The movement from synagogue worship and teaching to addressing real human need is one we do not want to overlook because they are vitally linked in the Church’s mission. Our call is threefold: praise, understanding, and action. We cannot major in one and minor in the other two if we want to live into the fullness God intends for our community of faith.

We might want to pause for a moment and ask some questions about how each in manifested in our midst.

Worship: Does our worship help people to connect with God at a deep level? Is attendance up or down? (A church’s worship life may be spiritual and uplifting, but if its congregation is dwindling it is in trouble). Who plans and leads worship; only a trained, paid professional or various members of the community who are representative of the age, gender, and background diversity of the membership?
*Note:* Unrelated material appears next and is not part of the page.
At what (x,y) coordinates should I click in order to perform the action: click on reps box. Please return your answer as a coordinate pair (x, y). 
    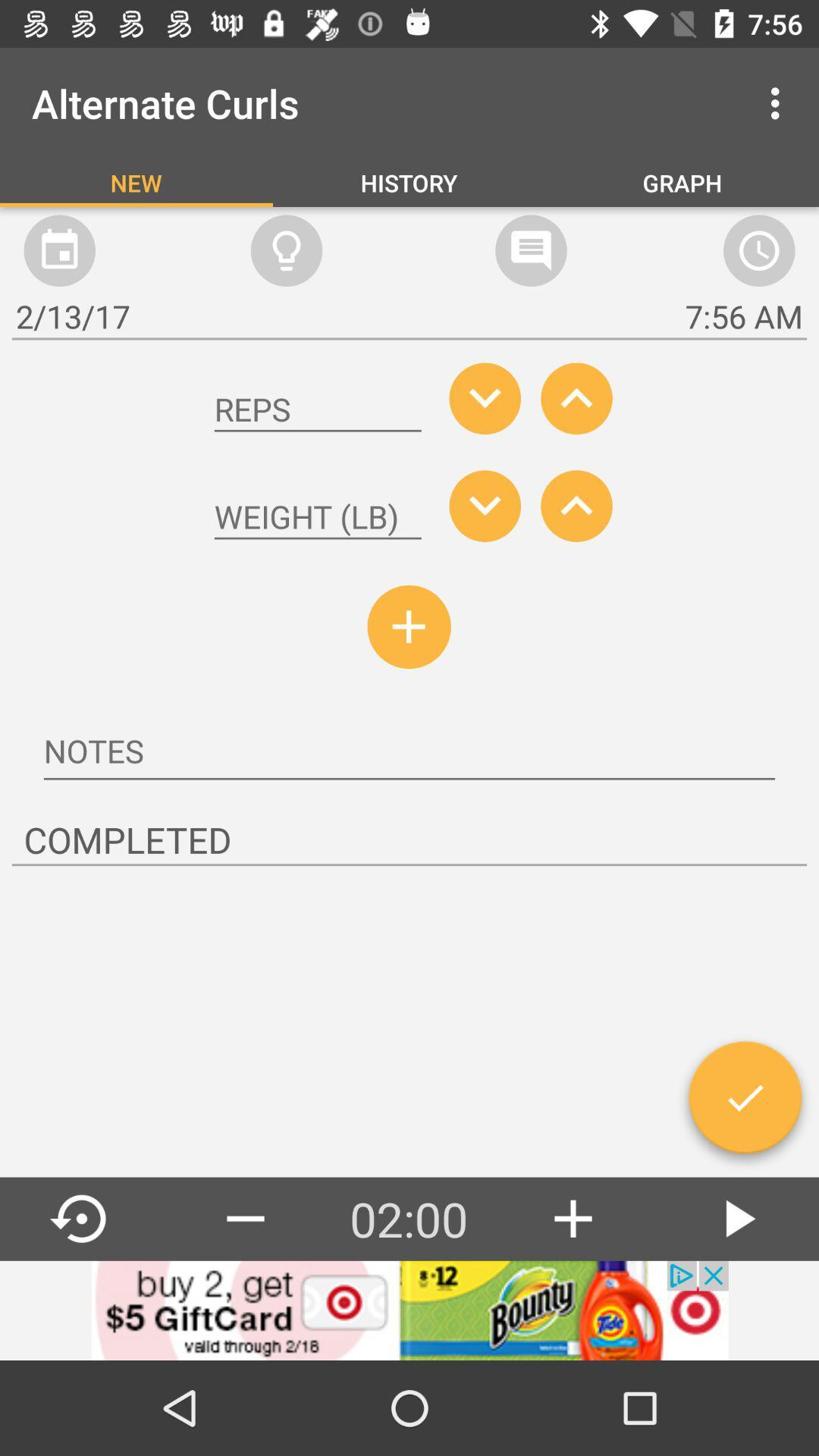
    Looking at the image, I should click on (317, 410).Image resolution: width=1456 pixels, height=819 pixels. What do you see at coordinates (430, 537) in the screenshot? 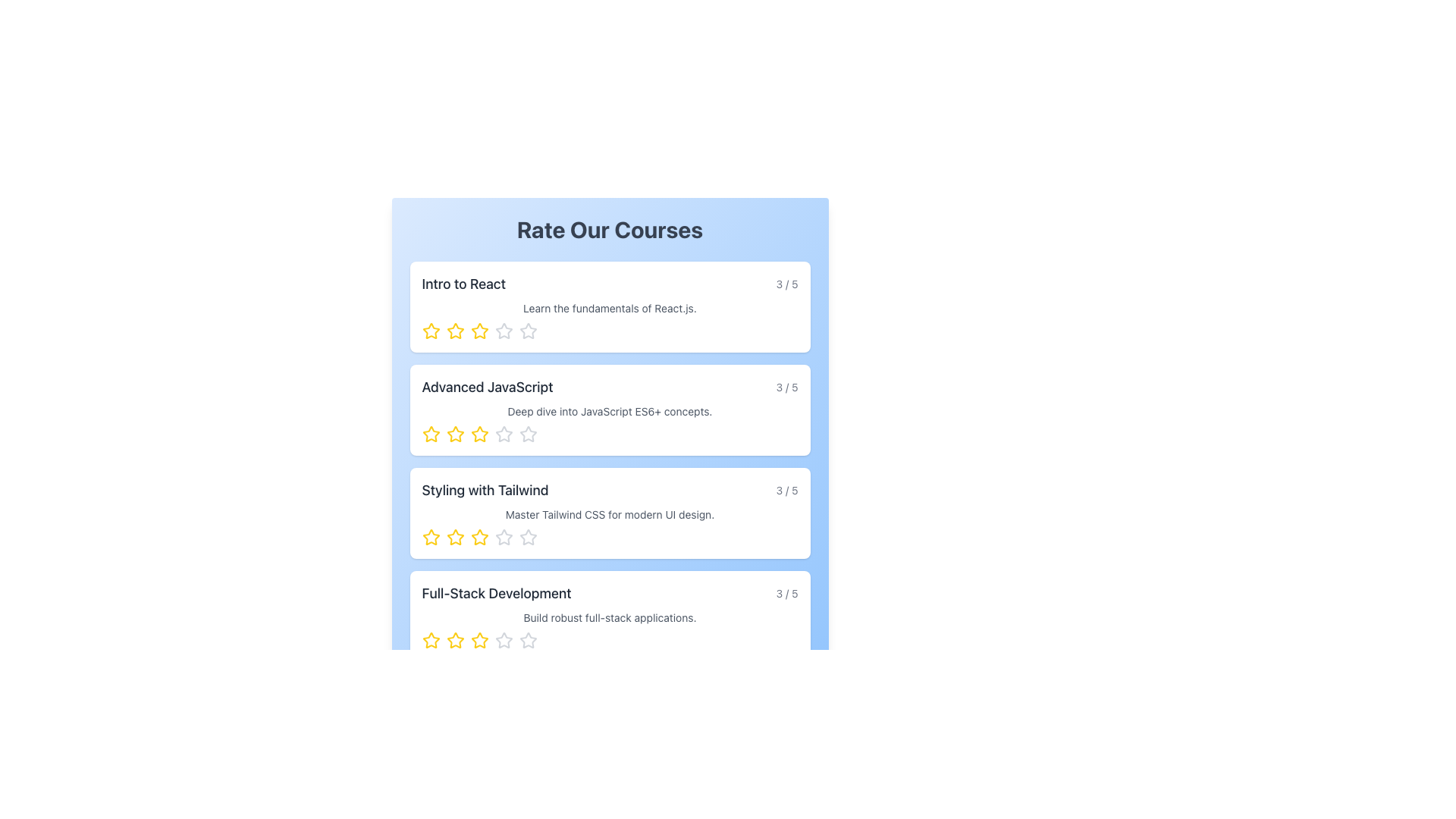
I see `the first rating star icon under the 'Styling with Tailwind' course section to assign a rating` at bounding box center [430, 537].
Teaching: Thinking about formal programs, who leads and who learns? What is being taught? Who is participating? Thinking about informal settings, what is shared during the pastoral moments in life – births, baptisms, confirmation, marriage, illness, and death? What truths do our actions communicate? This is often very subtle and difficult to see, yet is much more significant than any curriculum. Do people in the congregation feel equipped to meet the challenges of an ever-changing world with God’s message of good news?
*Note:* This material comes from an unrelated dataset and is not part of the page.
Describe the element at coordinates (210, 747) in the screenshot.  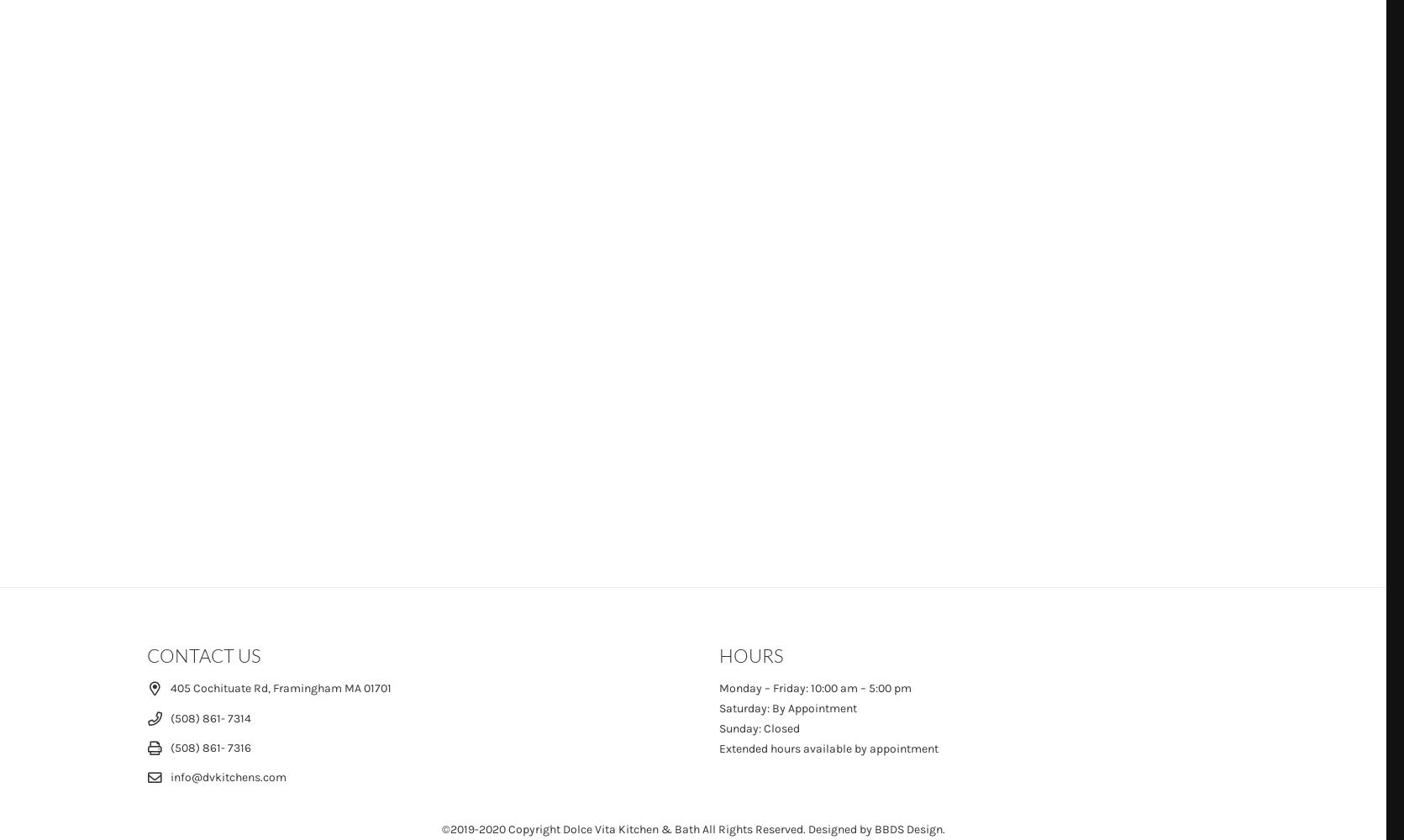
I see `'(508) 861- 7316'` at that location.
Addressing Human Need: Does the church take care of its own: emotionally, spiritually, and materially? Does it have a focus beyond itself? Here is a question that has been around for some time: if the St. Paul’s closed tomorrow, other than our members, who would miss us?

Praise, understanding, and action: we pursue God’s call as a church as we do these things and as we seek to do them better.

Did you know that the largest weekly gathering at St. Paul’s takes place on Friday evenings when A.A. meets here? The second largest gathering takes place at 10:30 on Sunday morning. In terms of numbers, the next largest gathering is Monday night when the Food Pantry is open. Then comes the 8:00 Sunday service. We can round this out in descending order with attendance at Sunday morning education programs, choir rehearsals, altar guild work, and finally two tellers coming together on Monday morning to count the offerings.

Here is some more data: Last year we raised money for the Hope for Haiti project by doing tasks for one another and every $10 earned paid for one brick to rebuild the cathedral in Port-a-Prince. Our approach was recognized nationally, and in the end – coming close to our goal of 300 bricks – we tallied 10% of all that was raised throughout our diocese. In addition, we continue to support The Boys Home and Jackson-Field Girls Home with Christmas gifts for its residents. The Food Pantry ministry is growing by leaps and bounds and its clients gratefully and enthusiastically received our October distribution of shoes, coats, sweaters, blankets, and books. Change the World – our new, low-key initiative – has raised over $500 for various causes.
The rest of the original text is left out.